* **Selected text**
-- Start --

If `python_object` is a container (`list`, `tuple`, or `dict`), `to_r()`
recursively converts each element and returns an R named list (if
`python_object` is a `dict`) or unnamed list (if `python_object` is a `list` or
`tuple`).

#### The `format` argument

By default (`format='keep'`), ryp converts polars and pandas DataFrames (and
pandas MultiIndexes) into R data frames, and 2D NumPy arrays into R matrices.
Specify `format='matrix'` to convert everything (even DataFrames) to R matrices
(in which case all DataFrame columns must have the same type), and
`format='data.frame'` to convert everything (even 2D NumPy arrays) to R
data frames.

`format` must be `None` unless `python_object` is a DataFrame, MultiIndex or 2D
NumPy array – or unless `python_object` is a `list`, `tuple`, or `dict`, in
which case the `format` will apply recursively to any DataFrames, MultiIndexes
or 2D NumPy arrays it contains.

#### The `rownames` and `colnames` arguments

Since NumPy arrays, polars DataFrames and Series, and scipy sparse arrays and
matrices lack row and column names, you can specify these separately via the
`rownames` and/or `colnames` arguments, and they will be added to the converted
R object. `rownames` and `colnames` can be lists, tuples, string Series, or
categorical Series with string categories, and will be automatically converted
to R character vectors.

`rownames` and `colnames` must match the length or `shape[1]`, respectively, of
the object being converted. The one exception is that rownames of any length
may be added to a 0 × 0 polars DataFrame, since polars does not have the
concept of an `N` × 0 DataFrame for nonzero `N`. (Dropping all the
columns of a polars DataFrame always results in a 0 × 0 DataFrame, even
if the original DataFrame had more than 0 rows.)

-- End --

* **Supplied data**

-- Start --

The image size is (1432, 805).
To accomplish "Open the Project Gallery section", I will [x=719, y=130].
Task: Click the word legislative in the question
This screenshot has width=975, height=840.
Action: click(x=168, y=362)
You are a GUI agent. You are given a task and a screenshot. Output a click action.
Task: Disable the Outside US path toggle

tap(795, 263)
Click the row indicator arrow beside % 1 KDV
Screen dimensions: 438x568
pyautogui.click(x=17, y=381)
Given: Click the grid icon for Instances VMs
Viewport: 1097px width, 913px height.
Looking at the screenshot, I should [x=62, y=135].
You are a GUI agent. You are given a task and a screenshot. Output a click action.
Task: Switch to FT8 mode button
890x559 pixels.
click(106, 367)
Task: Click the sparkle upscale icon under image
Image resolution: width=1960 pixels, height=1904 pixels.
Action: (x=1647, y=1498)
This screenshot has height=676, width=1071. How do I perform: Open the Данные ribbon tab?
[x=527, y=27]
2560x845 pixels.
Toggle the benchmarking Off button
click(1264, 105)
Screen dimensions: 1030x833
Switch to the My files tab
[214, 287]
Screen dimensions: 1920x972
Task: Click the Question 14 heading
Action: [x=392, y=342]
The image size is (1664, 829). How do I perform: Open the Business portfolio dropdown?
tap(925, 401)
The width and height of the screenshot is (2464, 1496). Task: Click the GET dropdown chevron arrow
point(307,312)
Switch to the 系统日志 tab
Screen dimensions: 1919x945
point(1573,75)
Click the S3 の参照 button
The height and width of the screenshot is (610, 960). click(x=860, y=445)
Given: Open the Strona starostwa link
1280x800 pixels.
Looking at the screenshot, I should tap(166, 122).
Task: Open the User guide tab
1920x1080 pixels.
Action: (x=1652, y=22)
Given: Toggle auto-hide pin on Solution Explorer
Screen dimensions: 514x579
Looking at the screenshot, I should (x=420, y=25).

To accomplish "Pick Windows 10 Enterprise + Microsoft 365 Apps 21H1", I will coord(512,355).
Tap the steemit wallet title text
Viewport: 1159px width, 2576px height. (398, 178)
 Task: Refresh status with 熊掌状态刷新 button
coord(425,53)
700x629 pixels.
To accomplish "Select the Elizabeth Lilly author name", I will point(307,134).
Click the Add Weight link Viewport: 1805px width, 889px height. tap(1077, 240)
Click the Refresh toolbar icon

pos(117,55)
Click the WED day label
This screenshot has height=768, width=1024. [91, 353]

-- End --

* **Requests**
**A)** In the ryp conversion documentation, what must be true of a DataFrame's columns when `format='matrix'` is specified?
**B)** Extend the ryp conversion documentation with a passage that follows on from its final sentence.

* **Response list**
**A)** All of the DataFrame's columns must have the same type.

**B)**
Because Python `bool`, `int`, `float`, and `str` convert to length-1 R vectors
that support names, you can pass length-1 `rownames` when converting objects of
these types. You can also pass `rownames` and/or `colnames` when
`python_object` is a `list`, `tuple`, or `dict`, in which case row and column
names will only be added to elements that support them. All elements that
support `rownames` must have the same length as the `rownames`, and similarly
for the `colnames`.

`rownames` cannot be specified if `python_object` is a pandas Series or
DataFrame (since they already have rownames, i.e. an index), or
`bytes`/`bytearray` (since these convert to `raw` vectors, which lack
rownames). `colnames` cannot be specified unless `python_object` is a
multidimensional NumPy array or scipy sparse array or matrix, or something that
might contain one (`list`, `tuple`, or `dict`).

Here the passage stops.